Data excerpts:
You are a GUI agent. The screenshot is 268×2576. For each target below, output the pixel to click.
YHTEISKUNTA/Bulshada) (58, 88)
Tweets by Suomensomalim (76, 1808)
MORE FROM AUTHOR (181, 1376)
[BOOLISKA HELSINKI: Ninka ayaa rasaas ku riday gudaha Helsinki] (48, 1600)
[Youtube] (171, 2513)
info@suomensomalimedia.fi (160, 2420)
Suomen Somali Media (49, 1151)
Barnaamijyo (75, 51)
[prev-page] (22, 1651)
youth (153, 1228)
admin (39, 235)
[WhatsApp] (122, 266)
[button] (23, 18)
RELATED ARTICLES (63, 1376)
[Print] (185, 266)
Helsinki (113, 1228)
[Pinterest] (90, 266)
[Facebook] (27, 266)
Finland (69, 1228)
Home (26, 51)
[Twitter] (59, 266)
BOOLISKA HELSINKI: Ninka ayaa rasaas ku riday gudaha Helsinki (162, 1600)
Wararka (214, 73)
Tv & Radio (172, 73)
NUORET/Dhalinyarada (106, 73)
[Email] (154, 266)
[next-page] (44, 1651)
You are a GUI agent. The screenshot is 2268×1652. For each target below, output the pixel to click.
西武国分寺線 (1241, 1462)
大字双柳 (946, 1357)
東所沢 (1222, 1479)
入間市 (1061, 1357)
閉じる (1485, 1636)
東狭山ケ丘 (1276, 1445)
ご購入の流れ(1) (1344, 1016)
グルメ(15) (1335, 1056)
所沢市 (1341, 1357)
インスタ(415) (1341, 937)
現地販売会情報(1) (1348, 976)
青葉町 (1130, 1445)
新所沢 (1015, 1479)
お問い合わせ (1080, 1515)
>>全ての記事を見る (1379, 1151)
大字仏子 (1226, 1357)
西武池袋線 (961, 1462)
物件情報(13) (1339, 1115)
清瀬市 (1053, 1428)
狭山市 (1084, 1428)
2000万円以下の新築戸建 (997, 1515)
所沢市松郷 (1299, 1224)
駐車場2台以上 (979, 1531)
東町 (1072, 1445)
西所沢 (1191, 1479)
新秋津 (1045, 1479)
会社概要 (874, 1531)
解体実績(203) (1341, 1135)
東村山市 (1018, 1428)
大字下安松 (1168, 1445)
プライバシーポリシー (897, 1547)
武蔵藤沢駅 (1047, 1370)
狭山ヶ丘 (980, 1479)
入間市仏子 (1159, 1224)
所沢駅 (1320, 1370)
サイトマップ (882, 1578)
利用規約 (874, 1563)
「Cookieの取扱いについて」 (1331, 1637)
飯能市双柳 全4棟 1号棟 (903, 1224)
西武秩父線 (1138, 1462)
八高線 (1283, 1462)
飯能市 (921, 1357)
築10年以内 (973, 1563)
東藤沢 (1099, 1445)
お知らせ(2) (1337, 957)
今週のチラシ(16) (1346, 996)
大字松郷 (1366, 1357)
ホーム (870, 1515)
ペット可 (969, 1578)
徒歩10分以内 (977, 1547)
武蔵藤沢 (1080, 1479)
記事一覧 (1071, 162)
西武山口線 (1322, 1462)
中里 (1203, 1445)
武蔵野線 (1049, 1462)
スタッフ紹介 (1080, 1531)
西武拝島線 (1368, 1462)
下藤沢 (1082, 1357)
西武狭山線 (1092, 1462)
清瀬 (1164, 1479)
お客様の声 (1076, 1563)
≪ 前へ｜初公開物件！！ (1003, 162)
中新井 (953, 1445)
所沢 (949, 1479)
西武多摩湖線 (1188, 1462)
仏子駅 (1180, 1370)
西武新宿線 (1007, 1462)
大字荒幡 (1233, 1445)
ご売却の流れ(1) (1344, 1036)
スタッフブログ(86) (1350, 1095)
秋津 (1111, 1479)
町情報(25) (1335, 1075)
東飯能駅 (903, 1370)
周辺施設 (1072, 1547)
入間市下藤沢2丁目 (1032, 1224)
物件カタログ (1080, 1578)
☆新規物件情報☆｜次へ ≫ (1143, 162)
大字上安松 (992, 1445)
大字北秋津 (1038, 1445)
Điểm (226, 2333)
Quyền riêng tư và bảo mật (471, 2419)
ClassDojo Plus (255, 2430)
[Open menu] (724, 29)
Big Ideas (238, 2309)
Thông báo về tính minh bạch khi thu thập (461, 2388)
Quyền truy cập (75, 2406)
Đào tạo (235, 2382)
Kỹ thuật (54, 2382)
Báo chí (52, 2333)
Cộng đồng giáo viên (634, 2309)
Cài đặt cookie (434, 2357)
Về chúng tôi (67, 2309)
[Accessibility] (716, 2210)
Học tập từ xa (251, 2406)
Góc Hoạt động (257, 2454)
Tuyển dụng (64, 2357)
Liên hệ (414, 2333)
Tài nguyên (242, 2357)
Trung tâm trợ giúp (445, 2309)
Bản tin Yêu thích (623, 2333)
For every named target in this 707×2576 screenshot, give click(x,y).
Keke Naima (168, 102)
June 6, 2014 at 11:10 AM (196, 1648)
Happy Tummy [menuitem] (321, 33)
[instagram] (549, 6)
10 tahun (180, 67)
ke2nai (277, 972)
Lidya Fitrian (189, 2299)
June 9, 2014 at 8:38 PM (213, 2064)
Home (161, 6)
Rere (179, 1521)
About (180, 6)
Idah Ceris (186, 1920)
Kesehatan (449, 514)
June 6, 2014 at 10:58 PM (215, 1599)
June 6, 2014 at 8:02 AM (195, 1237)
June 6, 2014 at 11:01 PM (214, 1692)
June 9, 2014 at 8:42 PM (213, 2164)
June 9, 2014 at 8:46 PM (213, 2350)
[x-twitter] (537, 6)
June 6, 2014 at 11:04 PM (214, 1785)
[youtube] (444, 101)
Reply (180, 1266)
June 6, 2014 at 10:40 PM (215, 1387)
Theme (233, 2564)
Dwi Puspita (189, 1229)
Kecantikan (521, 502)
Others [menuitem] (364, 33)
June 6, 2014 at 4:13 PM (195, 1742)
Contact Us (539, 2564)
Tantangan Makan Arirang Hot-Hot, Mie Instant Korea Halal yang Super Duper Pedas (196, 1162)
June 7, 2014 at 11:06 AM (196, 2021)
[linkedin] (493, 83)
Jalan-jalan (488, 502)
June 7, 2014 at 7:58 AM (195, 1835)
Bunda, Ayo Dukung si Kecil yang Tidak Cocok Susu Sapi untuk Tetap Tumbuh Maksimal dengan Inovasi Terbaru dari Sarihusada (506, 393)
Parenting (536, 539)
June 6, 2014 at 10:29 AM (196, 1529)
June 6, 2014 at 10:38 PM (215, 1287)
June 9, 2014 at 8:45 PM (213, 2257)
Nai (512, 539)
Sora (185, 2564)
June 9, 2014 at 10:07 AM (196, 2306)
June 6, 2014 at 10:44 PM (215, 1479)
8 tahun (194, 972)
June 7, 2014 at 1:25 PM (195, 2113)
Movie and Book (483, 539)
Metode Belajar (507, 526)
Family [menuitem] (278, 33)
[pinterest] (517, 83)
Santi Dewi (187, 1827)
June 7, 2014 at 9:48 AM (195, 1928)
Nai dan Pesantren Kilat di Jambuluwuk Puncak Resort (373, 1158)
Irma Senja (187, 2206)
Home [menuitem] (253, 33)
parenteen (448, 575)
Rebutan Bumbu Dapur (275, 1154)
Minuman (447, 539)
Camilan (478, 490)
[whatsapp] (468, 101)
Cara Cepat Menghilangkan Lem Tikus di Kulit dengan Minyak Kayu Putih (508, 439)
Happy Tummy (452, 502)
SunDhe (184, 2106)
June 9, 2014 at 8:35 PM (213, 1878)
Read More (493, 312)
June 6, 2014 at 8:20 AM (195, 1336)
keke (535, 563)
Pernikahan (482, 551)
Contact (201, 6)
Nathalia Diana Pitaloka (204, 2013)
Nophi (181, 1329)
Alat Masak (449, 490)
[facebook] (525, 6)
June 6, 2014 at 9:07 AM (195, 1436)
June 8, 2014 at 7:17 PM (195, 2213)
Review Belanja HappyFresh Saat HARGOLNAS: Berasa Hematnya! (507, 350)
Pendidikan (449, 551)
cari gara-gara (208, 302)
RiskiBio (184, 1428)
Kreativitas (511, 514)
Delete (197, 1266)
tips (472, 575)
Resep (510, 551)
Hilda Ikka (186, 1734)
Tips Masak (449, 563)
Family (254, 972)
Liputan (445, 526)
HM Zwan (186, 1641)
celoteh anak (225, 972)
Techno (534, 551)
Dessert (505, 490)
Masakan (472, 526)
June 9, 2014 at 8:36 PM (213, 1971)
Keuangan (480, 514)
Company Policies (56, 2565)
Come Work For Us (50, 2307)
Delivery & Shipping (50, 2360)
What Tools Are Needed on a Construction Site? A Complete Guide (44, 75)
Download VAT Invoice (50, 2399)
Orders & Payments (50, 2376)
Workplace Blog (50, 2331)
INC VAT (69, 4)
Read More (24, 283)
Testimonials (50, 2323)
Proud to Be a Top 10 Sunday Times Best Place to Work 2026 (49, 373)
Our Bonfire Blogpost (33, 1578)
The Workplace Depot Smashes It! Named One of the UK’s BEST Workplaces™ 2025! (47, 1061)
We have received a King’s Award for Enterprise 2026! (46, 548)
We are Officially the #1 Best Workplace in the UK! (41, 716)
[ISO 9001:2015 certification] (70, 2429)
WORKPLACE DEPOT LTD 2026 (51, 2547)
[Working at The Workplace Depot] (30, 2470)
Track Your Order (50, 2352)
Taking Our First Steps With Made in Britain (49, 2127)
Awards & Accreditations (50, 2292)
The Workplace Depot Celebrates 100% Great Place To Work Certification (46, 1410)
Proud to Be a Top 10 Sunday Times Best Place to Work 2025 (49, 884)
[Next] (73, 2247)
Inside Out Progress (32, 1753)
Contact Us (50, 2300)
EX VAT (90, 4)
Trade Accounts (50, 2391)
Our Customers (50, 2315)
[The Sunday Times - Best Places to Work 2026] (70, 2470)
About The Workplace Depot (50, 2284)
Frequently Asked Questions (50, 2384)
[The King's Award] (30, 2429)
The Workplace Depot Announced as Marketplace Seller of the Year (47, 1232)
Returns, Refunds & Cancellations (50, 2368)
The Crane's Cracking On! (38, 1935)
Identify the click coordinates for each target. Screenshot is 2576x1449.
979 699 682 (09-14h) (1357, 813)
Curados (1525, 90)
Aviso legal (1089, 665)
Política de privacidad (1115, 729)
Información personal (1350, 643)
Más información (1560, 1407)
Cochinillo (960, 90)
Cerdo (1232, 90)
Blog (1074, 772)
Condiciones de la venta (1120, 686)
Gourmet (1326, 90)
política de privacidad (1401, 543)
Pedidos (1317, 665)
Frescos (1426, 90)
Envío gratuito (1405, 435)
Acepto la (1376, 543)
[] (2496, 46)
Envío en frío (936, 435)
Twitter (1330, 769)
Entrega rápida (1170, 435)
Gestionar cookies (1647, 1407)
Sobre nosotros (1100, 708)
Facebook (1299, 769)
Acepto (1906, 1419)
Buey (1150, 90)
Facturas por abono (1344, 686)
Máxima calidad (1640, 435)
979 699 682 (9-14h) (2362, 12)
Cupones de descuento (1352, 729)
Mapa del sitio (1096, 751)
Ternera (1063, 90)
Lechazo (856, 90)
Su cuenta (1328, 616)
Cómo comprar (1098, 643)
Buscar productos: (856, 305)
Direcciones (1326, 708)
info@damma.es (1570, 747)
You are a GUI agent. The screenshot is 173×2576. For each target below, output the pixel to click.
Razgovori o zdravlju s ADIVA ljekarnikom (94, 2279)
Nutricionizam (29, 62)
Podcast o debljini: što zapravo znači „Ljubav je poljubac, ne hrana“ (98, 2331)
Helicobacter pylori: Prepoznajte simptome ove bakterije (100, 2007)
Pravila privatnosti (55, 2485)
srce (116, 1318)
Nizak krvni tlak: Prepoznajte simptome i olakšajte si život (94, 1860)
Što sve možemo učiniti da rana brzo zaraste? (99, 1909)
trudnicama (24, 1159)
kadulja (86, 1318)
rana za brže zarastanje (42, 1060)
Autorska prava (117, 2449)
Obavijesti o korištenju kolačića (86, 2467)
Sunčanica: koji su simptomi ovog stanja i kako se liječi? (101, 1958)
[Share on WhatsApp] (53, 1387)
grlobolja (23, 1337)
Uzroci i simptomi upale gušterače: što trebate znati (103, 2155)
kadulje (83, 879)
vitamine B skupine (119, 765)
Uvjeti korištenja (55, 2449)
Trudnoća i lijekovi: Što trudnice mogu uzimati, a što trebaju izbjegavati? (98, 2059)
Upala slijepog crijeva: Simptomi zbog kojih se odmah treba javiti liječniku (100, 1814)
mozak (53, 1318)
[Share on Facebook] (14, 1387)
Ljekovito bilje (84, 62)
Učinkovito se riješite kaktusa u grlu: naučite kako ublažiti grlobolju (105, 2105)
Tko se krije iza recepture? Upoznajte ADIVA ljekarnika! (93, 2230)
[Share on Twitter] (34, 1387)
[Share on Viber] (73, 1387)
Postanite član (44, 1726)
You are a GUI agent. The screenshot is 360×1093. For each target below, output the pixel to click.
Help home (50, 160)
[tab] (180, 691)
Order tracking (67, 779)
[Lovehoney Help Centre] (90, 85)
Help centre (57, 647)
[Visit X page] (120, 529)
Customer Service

ABOUT THIS EXERCISE:
Using the entries above, give again exactly the lines from the line holding "celoteh anak (225, 972)" through the line holding "Returns, Refunds & Cancellations (50, 2368)". Include both end lines and nothing else.

ANSWER TO THE EXERCISE:
celoteh anak (225, 972)
Techno (534, 551)
Dessert (505, 490)
Masakan (472, 526)
June 9, 2014 at 8:36 PM (213, 1971)
Keuangan (480, 514)
Company Policies (56, 2565)
Come Work For Us (50, 2307)
Delivery & Shipping (50, 2360)
What Tools Are Needed on a Construction Site? A Complete Guide (44, 75)
Download VAT Invoice (50, 2399)
Orders & Payments (50, 2376)
Workplace Blog (50, 2331)
INC VAT (69, 4)
Read More (24, 283)
Testimonials (50, 2323)
Proud to Be a Top 10 Sunday Times Best Place to Work 2026 (49, 373)
Our Bonfire Blogpost (33, 1578)
The Workplace Depot Smashes It! Named One of the UK’s BEST Workplaces™ 2025! (47, 1061)
We have received a King’s Award for Enterprise 2026! (46, 548)
We are Officially the #1 Best Workplace in the UK! (41, 716)
[ISO 9001:2015 certification] (70, 2429)
WORKPLACE DEPOT LTD 2026 (51, 2547)
[Working at The Workplace Depot] (30, 2470)
Track Your Order (50, 2352)
Taking Our First Steps With Made in Britain (49, 2127)
Awards & Accreditations (50, 2292)
The Workplace Depot Celebrates 100% Great Place To Work Certification (46, 1410)
Proud to Be a Top 10 Sunday Times Best Place to Work 2025 (49, 884)
[Next] (73, 2247)
Inside Out Progress (32, 1753)
Contact Us (50, 2300)
EX VAT (90, 4)
Trade Accounts (50, 2391)
Our Customers (50, 2315)
[The Sunday Times - Best Places to Work 2026] (70, 2470)
About The Workplace Depot (50, 2284)
Frequently Asked Questions (50, 2384)
[The King's Award] (30, 2429)
The Workplace Depot Announced as Marketplace Seller of the Year (47, 1232)
Returns, Refunds & Cancellations (50, 2368)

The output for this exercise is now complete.